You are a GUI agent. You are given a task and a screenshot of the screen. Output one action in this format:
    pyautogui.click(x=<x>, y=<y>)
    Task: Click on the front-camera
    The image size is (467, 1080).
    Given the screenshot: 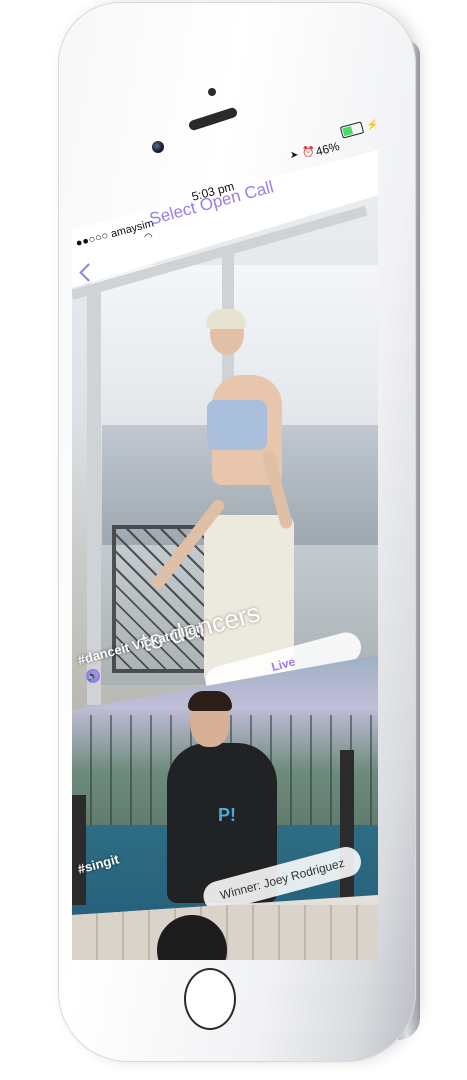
○ ○ ○ ○ ○ ○ ○
**Aufgabenstellung**
Gib alle Zeilen der obigen Einträge ohne Leerzeilen als Markdown-Tabelle mit den Spalten „Nr.“ und „Zeile“ aus. Lass die Bilder in der Antwort weg.

**Ergebnis**
| Nr. | Zeile |
|---|---|
| 1 | You are a GUI agent. You are given a task and a screenshot of the screen. Output one action in this format: |
| 2 |     pyautogui.click(x=<x>, y=<y>) |
| 3 |     Task: Click on the front-camera |
| 4 |     The image size is (467, 1080). |
| 5 |     Given the screenshot:  |